- Exercise description -
Repeat all the data word for word.

Entries shown below:

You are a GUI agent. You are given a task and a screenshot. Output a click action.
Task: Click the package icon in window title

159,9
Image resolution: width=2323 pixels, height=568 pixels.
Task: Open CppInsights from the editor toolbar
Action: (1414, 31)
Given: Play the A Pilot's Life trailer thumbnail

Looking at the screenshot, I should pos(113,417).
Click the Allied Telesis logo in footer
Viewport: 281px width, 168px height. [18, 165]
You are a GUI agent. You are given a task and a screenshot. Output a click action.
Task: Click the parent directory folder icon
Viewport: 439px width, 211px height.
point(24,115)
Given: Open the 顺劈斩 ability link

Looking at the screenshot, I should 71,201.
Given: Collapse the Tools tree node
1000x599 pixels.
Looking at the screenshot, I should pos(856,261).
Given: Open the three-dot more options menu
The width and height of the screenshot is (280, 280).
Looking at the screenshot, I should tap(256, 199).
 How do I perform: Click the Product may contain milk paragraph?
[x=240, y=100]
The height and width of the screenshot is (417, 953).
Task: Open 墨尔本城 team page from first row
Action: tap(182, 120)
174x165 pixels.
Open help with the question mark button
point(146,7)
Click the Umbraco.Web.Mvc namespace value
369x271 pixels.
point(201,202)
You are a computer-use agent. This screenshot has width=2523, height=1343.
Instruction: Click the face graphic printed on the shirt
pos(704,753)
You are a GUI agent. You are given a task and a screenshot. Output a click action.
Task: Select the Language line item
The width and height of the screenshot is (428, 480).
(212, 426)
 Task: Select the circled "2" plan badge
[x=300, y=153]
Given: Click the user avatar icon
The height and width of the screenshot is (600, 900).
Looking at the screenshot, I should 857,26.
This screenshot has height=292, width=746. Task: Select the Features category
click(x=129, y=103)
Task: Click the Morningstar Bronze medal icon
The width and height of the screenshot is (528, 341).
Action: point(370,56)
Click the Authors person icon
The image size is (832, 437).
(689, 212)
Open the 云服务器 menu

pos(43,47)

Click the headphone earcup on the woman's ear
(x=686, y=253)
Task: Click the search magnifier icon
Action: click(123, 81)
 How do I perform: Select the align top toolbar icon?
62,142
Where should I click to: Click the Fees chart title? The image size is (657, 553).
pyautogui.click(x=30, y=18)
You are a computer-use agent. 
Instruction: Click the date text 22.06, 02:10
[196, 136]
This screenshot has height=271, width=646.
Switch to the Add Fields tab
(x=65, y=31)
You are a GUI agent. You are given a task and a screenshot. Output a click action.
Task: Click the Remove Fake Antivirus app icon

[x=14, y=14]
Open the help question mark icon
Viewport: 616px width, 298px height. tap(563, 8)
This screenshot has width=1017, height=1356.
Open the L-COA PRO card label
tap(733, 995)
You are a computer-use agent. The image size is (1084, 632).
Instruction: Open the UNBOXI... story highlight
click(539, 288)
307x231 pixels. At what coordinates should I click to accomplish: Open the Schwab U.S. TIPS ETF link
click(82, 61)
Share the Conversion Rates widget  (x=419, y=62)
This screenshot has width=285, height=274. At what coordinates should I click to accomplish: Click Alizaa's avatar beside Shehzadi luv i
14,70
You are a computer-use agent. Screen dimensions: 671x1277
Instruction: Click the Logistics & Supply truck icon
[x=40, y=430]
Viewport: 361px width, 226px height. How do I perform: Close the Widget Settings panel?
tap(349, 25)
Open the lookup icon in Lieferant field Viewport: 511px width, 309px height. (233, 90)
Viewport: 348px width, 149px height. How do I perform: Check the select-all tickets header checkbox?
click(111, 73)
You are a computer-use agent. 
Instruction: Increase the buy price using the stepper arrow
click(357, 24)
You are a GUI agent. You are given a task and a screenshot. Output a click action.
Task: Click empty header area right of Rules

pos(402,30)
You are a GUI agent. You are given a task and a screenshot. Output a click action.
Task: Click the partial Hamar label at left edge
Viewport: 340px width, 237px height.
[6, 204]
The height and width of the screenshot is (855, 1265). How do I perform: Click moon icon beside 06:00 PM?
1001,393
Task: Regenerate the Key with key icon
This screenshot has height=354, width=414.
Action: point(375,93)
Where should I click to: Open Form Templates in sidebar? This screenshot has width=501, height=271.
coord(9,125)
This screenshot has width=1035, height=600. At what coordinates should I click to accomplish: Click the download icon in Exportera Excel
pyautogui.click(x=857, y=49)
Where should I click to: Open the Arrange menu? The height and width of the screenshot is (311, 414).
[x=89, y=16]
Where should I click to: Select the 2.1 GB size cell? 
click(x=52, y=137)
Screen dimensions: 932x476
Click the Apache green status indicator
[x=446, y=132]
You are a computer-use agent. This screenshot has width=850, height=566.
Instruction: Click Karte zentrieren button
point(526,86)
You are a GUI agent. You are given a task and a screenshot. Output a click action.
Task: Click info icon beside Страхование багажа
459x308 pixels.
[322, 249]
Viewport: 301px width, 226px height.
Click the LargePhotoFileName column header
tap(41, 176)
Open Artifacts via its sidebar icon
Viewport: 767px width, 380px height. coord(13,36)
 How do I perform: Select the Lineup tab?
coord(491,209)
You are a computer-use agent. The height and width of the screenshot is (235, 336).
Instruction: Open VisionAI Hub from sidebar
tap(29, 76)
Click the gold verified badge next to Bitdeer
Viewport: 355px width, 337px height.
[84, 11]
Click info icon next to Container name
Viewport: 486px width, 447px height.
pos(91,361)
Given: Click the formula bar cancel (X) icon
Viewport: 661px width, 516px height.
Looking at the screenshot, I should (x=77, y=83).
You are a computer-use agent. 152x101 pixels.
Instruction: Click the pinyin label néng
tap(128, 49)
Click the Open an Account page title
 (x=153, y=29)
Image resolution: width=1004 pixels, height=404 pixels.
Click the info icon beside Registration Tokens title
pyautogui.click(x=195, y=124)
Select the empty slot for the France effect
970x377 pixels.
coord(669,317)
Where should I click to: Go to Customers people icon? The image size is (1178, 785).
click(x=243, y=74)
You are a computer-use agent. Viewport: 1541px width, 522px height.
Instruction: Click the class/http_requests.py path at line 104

End of Entries shown.

- Exercise solution -
You are a GUI agent. You are given a task and a screenshot. Output a click action.
Task: Click the package icon in window title

159,9
Image resolution: width=2323 pixels, height=568 pixels.
Task: Open CppInsights from the editor toolbar
Action: (1414, 31)
Given: Play the A Pilot's Life trailer thumbnail

Looking at the screenshot, I should pos(113,417).
Click the Allied Telesis logo in footer
Viewport: 281px width, 168px height. [18, 165]
You are a GUI agent. You are given a task and a screenshot. Output a click action.
Task: Click the parent directory folder icon
Viewport: 439px width, 211px height.
point(24,115)
Given: Open the 顺劈斩 ability link

Looking at the screenshot, I should 71,201.
Given: Collapse the Tools tree node
1000x599 pixels.
Looking at the screenshot, I should pos(856,261).
Given: Open the three-dot more options menu
The width and height of the screenshot is (280, 280).
Looking at the screenshot, I should tap(256, 199).
 How do I perform: Click the Product may contain milk paragraph?
[x=240, y=100]
The height and width of the screenshot is (417, 953).
Task: Open 墨尔本城 team page from first row
Action: tap(182, 120)
174x165 pixels.
Open help with the question mark button
point(146,7)
Click the Umbraco.Web.Mvc namespace value
369x271 pixels.
point(201,202)
You are a computer-use agent. This screenshot has width=2523, height=1343.
Instruction: Click the face graphic printed on the shirt
pos(704,753)
You are a GUI agent. You are given a task and a screenshot. Output a click action.
Task: Select the Language line item
The width and height of the screenshot is (428, 480).
(212, 426)
 Task: Select the circled "2" plan badge
[x=300, y=153]
Given: Click the user avatar icon
The height and width of the screenshot is (600, 900).
Looking at the screenshot, I should 857,26.
This screenshot has height=292, width=746. Task: Select the Features category
click(x=129, y=103)
Task: Click the Morningstar Bronze medal icon
The width and height of the screenshot is (528, 341).
Action: point(370,56)
Click the Authors person icon
The image size is (832, 437).
(689, 212)
Open the 云服务器 menu

pos(43,47)

Click the headphone earcup on the woman's ear
(x=686, y=253)
Task: Click the search magnifier icon
Action: click(123, 81)
 How do I perform: Select the align top toolbar icon?
62,142
Where should I click to: Click the Fees chart title? The image size is (657, 553).
pyautogui.click(x=30, y=18)
You are a computer-use agent. 
Instruction: Click the date text 22.06, 02:10
[196, 136]
This screenshot has height=271, width=646.
Switch to the Add Fields tab
(x=65, y=31)
You are a GUI agent. You are given a task and a screenshot. Output a click action.
Task: Click the Remove Fake Antivirus app icon

[x=14, y=14]
Open the help question mark icon
Viewport: 616px width, 298px height. tap(563, 8)
This screenshot has width=1017, height=1356.
Open the L-COA PRO card label
tap(733, 995)
You are a computer-use agent. The image size is (1084, 632).
Instruction: Open the UNBOXI... story highlight
click(539, 288)
307x231 pixels. At what coordinates should I click to accomplish: Open the Schwab U.S. TIPS ETF link
click(82, 61)
Share the Conversion Rates widget  (x=419, y=62)
This screenshot has width=285, height=274. At what coordinates should I click to accomplish: Click Alizaa's avatar beside Shehzadi luv i
14,70
You are a computer-use agent. Screen dimensions: 671x1277
Instruction: Click the Logistics & Supply truck icon
[x=40, y=430]
Viewport: 361px width, 226px height. How do I perform: Close the Widget Settings panel?
tap(349, 25)
Open the lookup icon in Lieferant field Viewport: 511px width, 309px height. (233, 90)
Viewport: 348px width, 149px height. How do I perform: Check the select-all tickets header checkbox?
click(111, 73)
You are a computer-use agent. 
Instruction: Increase the buy price using the stepper arrow
click(357, 24)
You are a GUI agent. You are given a task and a screenshot. Output a click action.
Task: Click empty header area right of Rules

pos(402,30)
You are a GUI agent. You are given a task and a screenshot. Output a click action.
Task: Click the partial Hamar label at left edge
Viewport: 340px width, 237px height.
[6, 204]
The height and width of the screenshot is (855, 1265). How do I perform: Click moon icon beside 06:00 PM?
1001,393
Task: Regenerate the Key with key icon
This screenshot has height=354, width=414.
Action: point(375,93)
Where should I click to: Open Form Templates in sidebar? This screenshot has width=501, height=271.
coord(9,125)
This screenshot has width=1035, height=600. At what coordinates should I click to accomplish: Click the download icon in Exportera Excel
pyautogui.click(x=857, y=49)
Where should I click to: Open the Arrange menu? The height and width of the screenshot is (311, 414).
[x=89, y=16]
Where should I click to: Select the 2.1 GB size cell? 
click(x=52, y=137)
Screen dimensions: 932x476
Click the Apache green status indicator
[x=446, y=132]
You are a computer-use agent. This screenshot has width=850, height=566.
Instruction: Click Karte zentrieren button
point(526,86)
You are a GUI agent. You are given a task and a screenshot. Output a click action.
Task: Click info icon beside Страхование багажа
459x308 pixels.
[322, 249]
Viewport: 301px width, 226px height.
Click the LargePhotoFileName column header
tap(41, 176)
Open Artifacts via its sidebar icon
Viewport: 767px width, 380px height. coord(13,36)
 How do I perform: Select the Lineup tab?
coord(491,209)
You are a computer-use agent. The height and width of the screenshot is (235, 336).
Instruction: Open VisionAI Hub from sidebar
tap(29, 76)
Click the gold verified badge next to Bitdeer
Viewport: 355px width, 337px height.
[84, 11]
Click info icon next to Container name
Viewport: 486px width, 447px height.
pos(91,361)
Given: Click the formula bar cancel (X) icon
Viewport: 661px width, 516px height.
Looking at the screenshot, I should (x=77, y=83).
You are a computer-use agent. 152x101 pixels.
Instruction: Click the pinyin label néng
tap(128, 49)
Click the Open an Account page title
 (x=153, y=29)
Image resolution: width=1004 pixels, height=404 pixels.
Click the info icon beside Registration Tokens title
pyautogui.click(x=195, y=124)
Select the empty slot for the France effect
970x377 pixels.
coord(669,317)
Where should I click to: Go to Customers people icon? The image size is (1178, 785).
click(x=243, y=74)
You are a computer-use agent. Viewport: 1541px width, 522px height.
Instruction: Click the class/http_requests.py path at line 104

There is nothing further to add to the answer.